De cara a la cumbre del G20 del 22-23 de noviembre de 2025 en Johannesburgo —la primera en suelo africano—, los enviados de las naciones miembro acordaron un borrador de declaración de líderes sin participación de Estados Unidos, según cuatro fuentes familiarizadas con el asunto. La administración de EE.UU. bajo el presidente Donald Trump ha indicado que boicoteará el evento por desacuerdos con la nación anfitriona, Sudáfrica.
Trump citó alegaciones desacreditadas de que el gobierno de mayoría negra de Sudáfrica persigue a su minoría blanca como razón para no asistir. También rechazó la agenda del anfitrión, que promueve la solidaridad y ayuda a las naciones en desarrollo a adaptarse a desastres meteorológicos agravados, transitar a energías limpias y reducir costos excesivos de deuda. Recientemente, Trump describió el cambio climático como un „estafa“ y no envió una delegación a la cumbre de la COP30 en Brasil.
El borrador de declaración incluye notablemente referencias al „cambio climático“, desafiando objeciones de EE.UU. a cualquier mención de ese tipo. Un alto funcionario de la administración Trump calificó la medida de „vergonzosa“, afirmando: „Es una tradición de larga data del G20 emitir solo entregables por consenso, y es vergonzoso que el gobierno sudafricano ahora intente apartarse de esta práctica estándar pese a nuestras objeciones repetidas.“ Los detalles del contenido de la declaración permanecen sin divulgar, y no está claro qué concesiones se hicieron para lograr el acuerdo, particularmente en el lenguaje climático.

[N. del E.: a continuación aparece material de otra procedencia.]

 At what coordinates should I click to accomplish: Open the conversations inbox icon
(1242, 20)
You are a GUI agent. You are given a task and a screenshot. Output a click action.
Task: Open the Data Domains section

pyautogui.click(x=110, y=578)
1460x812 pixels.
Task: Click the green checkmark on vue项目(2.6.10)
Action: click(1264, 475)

Tres de los cuatro principales puntos de la agenda sudafricana —prepararse para desastres inducidos por el clima, financiar transiciones a energía verde y asegurar beneficios de minerales críticos para los productores— giran en torno a temas climáticos. El presidente Cyril Ramaphosa señaló el jueves que Sudáfrica discutía una posible participación de EE.UU. con la nación que acogerá en 2026, aunque la Casa Blanca lo negó. Ramaphosa había aceptado previamente la posibilidad de una entrega „a silla vacía“. La Casa Blanca ofreció enviar al encargado de negocios de EE.UU. para la entrega, pero la presidencia sudafricana lo rechazó.
Los analistas ven la ausencia de EE.UU. como un desafío pero una oportunidad para Sudáfrica de avanzar su agenda multilateral en medio de la hostilidad de Trump hacia esa diplomacia.